# Parts of the exercise
1. In the text on child mine workers, what fraction of a grown man's wages did child wage earners earn?
2. Transcribe a passage from the text on child mine workers, starting with "About the Author: Ann" and going on through "1842 Factory Acts.".

Testimony of Ann and Elizabeth Eggley, Child Mine Workers
Testimony of Ann and Elizabeth Eggley, Child Mine Workers
News article
By: Ann and Elizabeth Eggley
Date: c. 1842
Source: The Longman Anthology of British Literature, edited by David Damrosch. New York: Pearson/Longman, 2004.
About the Author: Ann and Elizabeth Eggley, ages eighteen and sixteen respectively, were child workers called to testify before Parliament as part of the investigations into the 1842 Factory Acts.
INTRODUCTION
Child labor has been an integral part of families in most societies, whether the child worked on farms, tended to younger siblings, managed household tasks, or worked in family businesses. As the industrial revolution changed the nature of labor and economics in Great Britain and the United States, however, the structure of children's work changed as well.
Children began to work as wage earners, earning one half to one fourth the wages of a grown man, and often even less. For lower-income families, families that lost farming rights or land, or those in search of jobs in general, the acceptance of child wage earners in settings such as factories and mines made the difference between starvation and subsistence living. In mining communities in Wales and in the Appalachian Mountain region in the United States, children as young as three worked in the mines as runners, gathered coal by hand, or dragged loads of coal through small shafts that required a child-sized body for passage. Mary Barrett, age fourteen, described her experience working as a "hurrier," one who pushed bundles or trams full of coal: "I hurry for my brother John, and come down at seven o'clock about; I go up at six, sometimes seven; I do not like working in pit, but I am obliged to get a living; I work always without stockings, or shoes, or trousers; I wear nothing but my chemise; I have to go up to the headings with the men; they are all naked there; I am got well used to that, and don't care now much about it; I was afraid at first, and did not like it; they never behave rudely to me; I cannot read or write."

# Given entries
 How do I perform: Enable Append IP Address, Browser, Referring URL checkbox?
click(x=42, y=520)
* * *
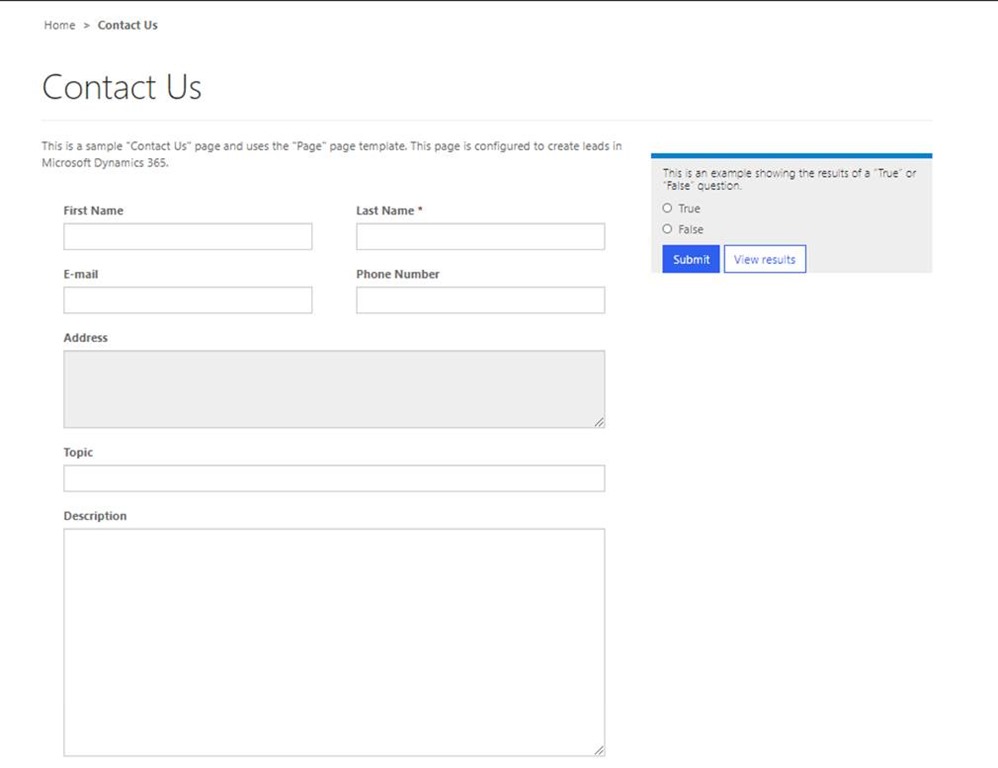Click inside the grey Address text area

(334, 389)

# The replies
1. One half to one fourth of a grown man's wages, and often even less.

2.
About the Author: Ann and Elizabeth Eggley, ages eighteen and sixteen respectively, were child workers called to testify before Parliament as part of the investigations into the 1842 Factory Acts.